▶ **EXERCICES**:
- 1) Relevez les noms de tous les interprètes cités dans le texte de lecture.
- 2) Reproduisez sans rien changer le passage du texte de lecture qui va de « Son partenaire, Takafumi » jusqu’à « délicat et silencieux. » inclus.

▶ **TEXTE DE LECTURE**:
________

En soi, on l’aura compris, la nouvelle production de Giselle vaut bien plus qu’un détour par Toulouse. Pour ce qui est de l’interprétation, la Giselle de Maria Gutierrez valait assurément le voyage. La danseuse, l’arabesque facile et le piqué incisif au premier acte, semble ne pas jouer tant tout paraît naturel et sans afféterie. Sa scène de la folie est l’une des plus forte auxquelles il m’a jamais été donné d’assister. Absolument pas folle mais vraiment brisée, elle se cogne contre les membres de la cour, contre sa rivale et contre les paysans comme un oiseau affolé contre les vitres d’une serre où il se serait emprisonné. Elle s’effondre sur le médaillon de Bathilde, la tête vers le public, la main tendue vers la fosse d’orchestre. A l’acte deux, très silencieuse, comme privée de poids, elle garde pourtant un lien avec la petite paysanne virevoltante du 1er acte par le travail incisif du bas de jambe ; une véritable ombre aimante.
Son partenaire, Takafumi Watanabe convainc moins en Albrecht. Doté d’une très jolie technique, soucieux du style et de l’interprétation, il parait cependant bien vert et n’échappe pas toujours aux poses pantomimes stéréotypées. Le choix de la reine des Willis laisse d’ailleurs beaucoup plus circonspect : Ilana Werner a le jeté lourd et le bras hyperactif au milieu d’un corps de ballet de Willis au travail de pied délicat et silencieux.

________

▶ **DONNÉES**:
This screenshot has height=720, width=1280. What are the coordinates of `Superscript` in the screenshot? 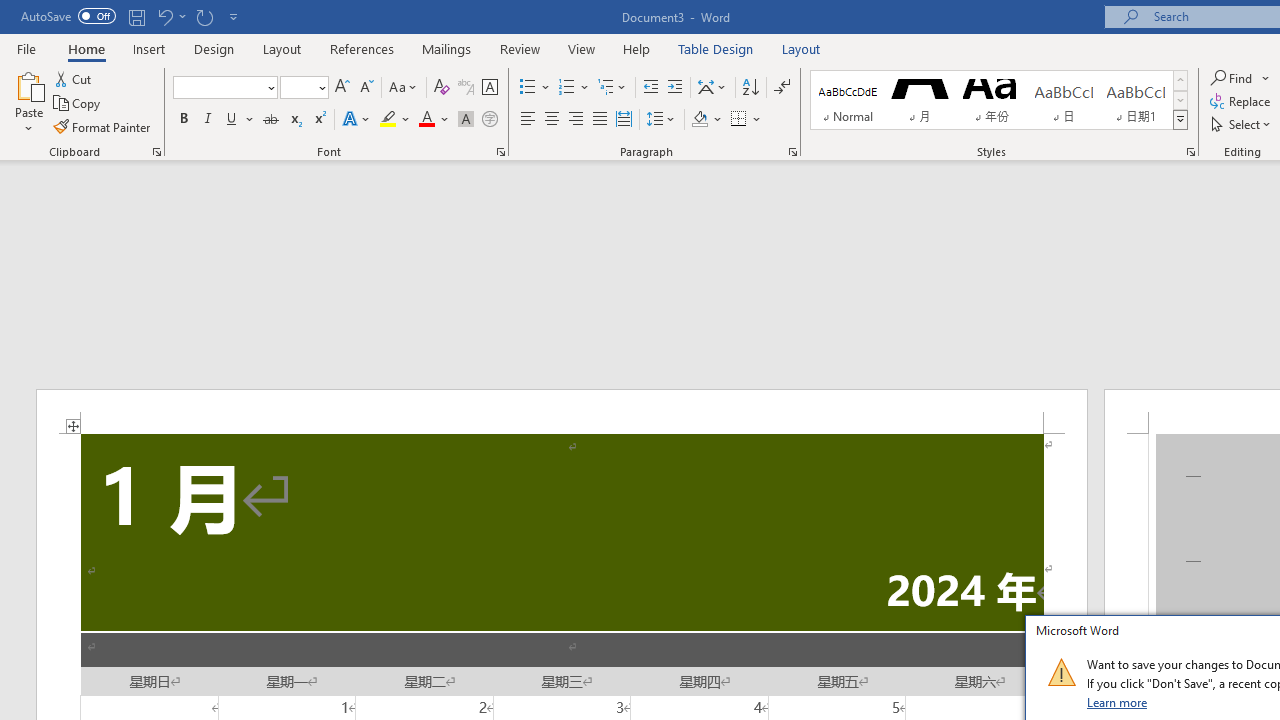 It's located at (319, 120).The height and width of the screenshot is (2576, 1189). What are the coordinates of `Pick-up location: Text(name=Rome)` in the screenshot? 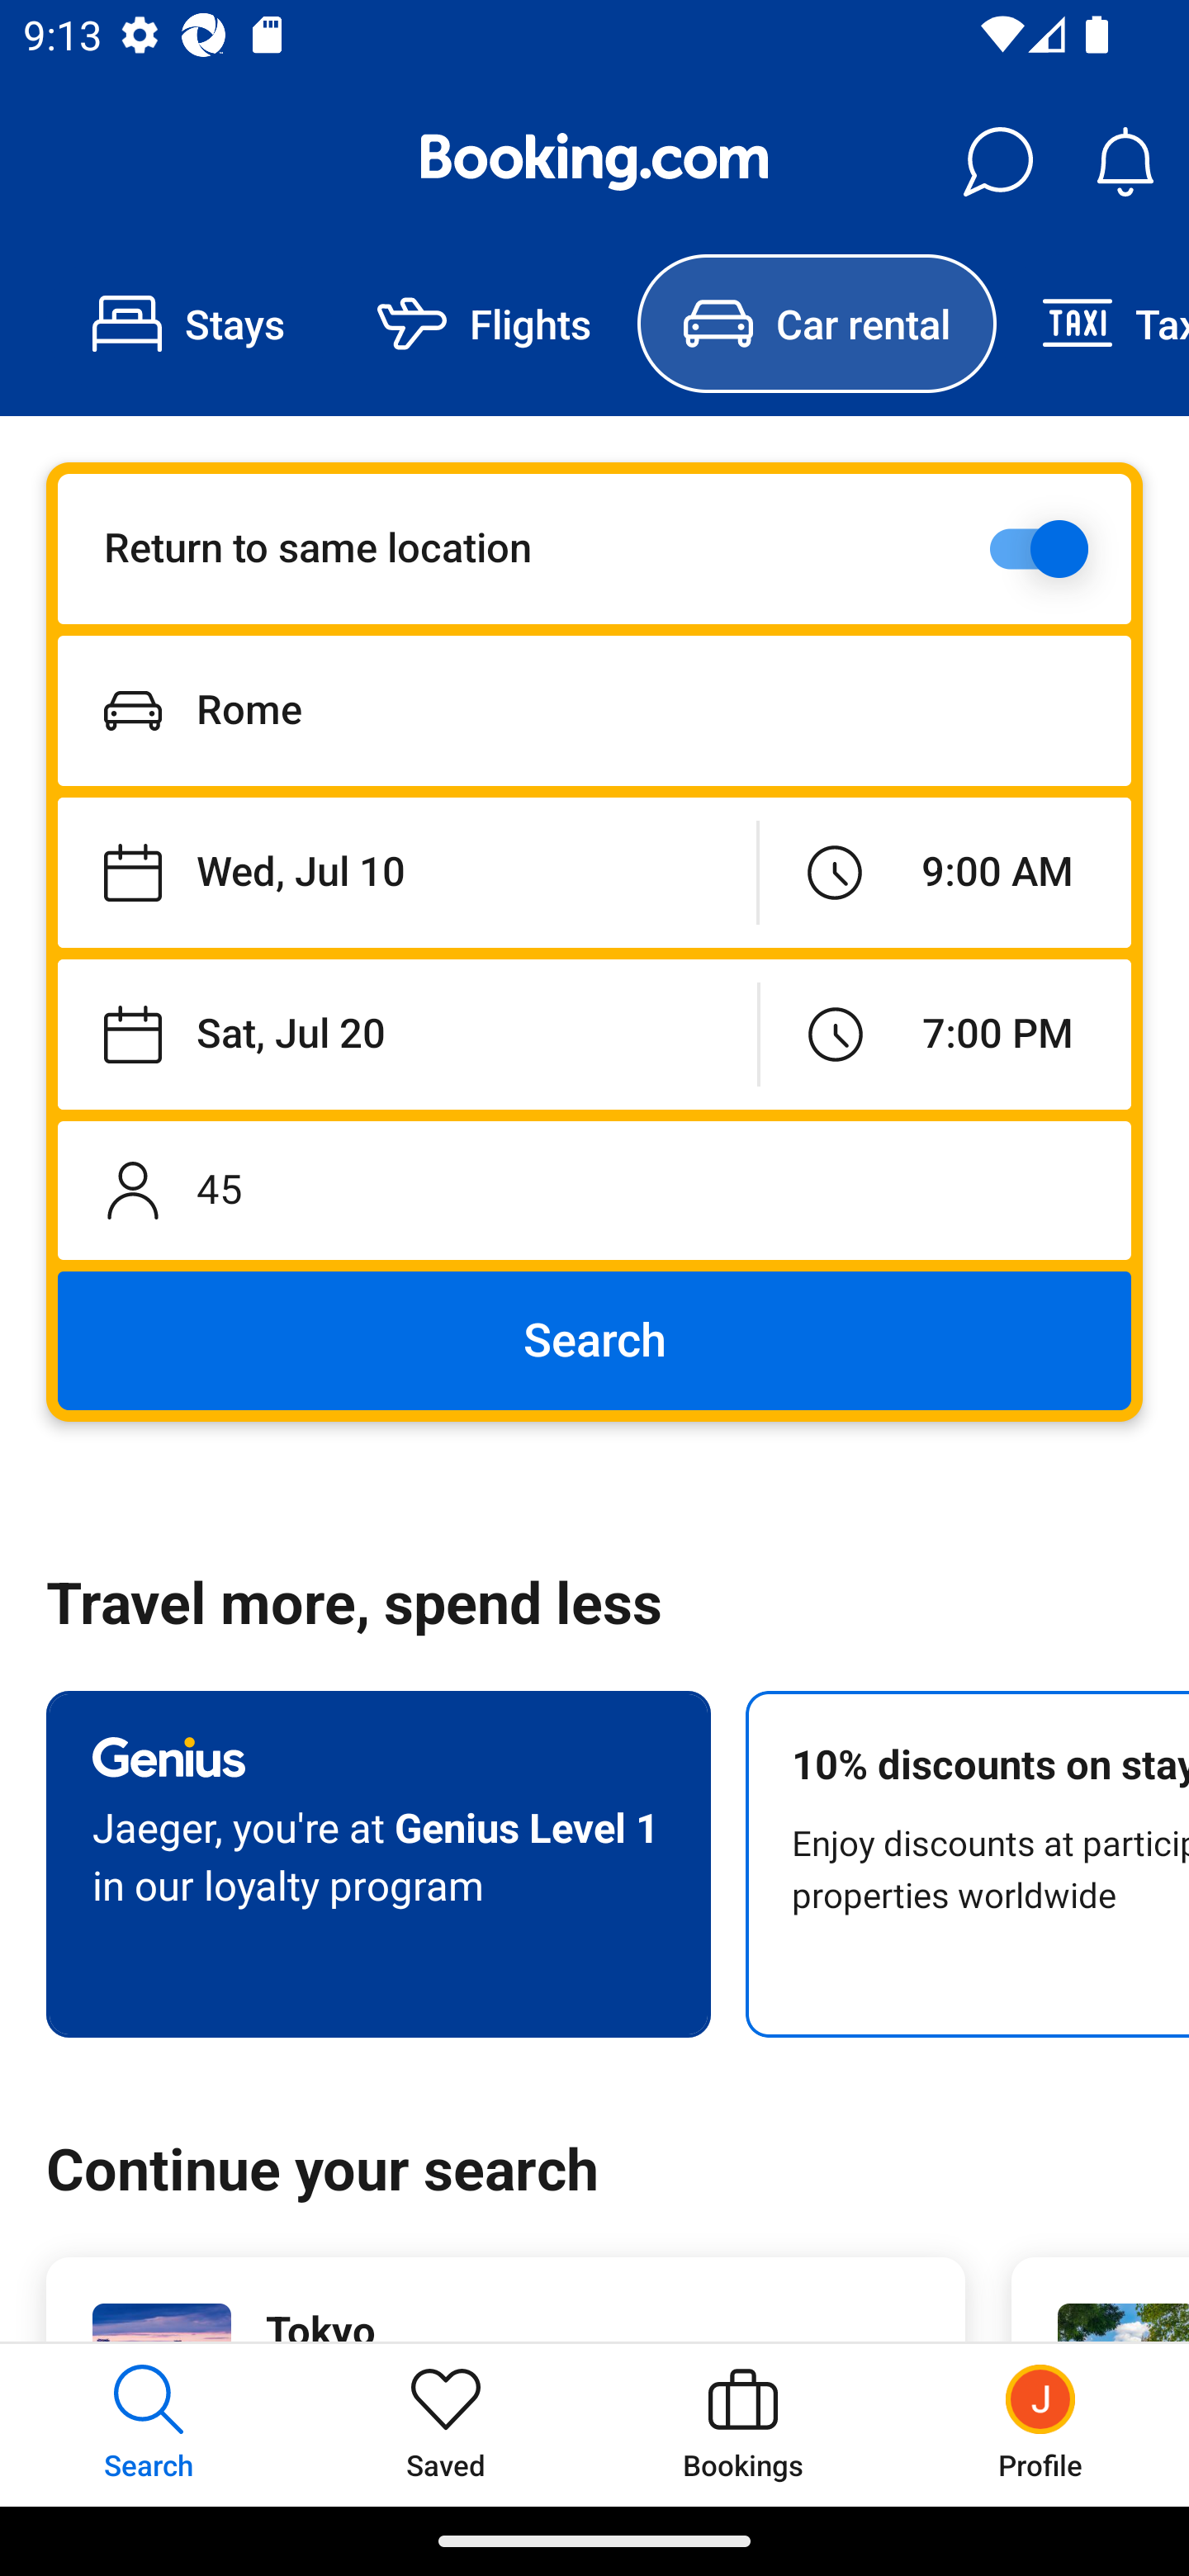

________

▶ **RÉPONSES**:
- 1) Maria Gutierrez, Takafumi Watanabe, Ilana Werner

- 2)
Son partenaire, Takafumi Watanabe convainc moins en Albrecht. Doté d’une très jolie technique, soucieux du style et de l’interprétation, il parait cependant bien vert et n’échappe pas toujours aux poses pantomimes stéréotypées. Le choix de la reine des Willis laisse d’ailleurs beaucoup plus circonspect : Ilana Werner a le jeté lourd et le bras hyperactif au milieu d’un corps de ballet de Willis au travail de pied délicat et silencieux.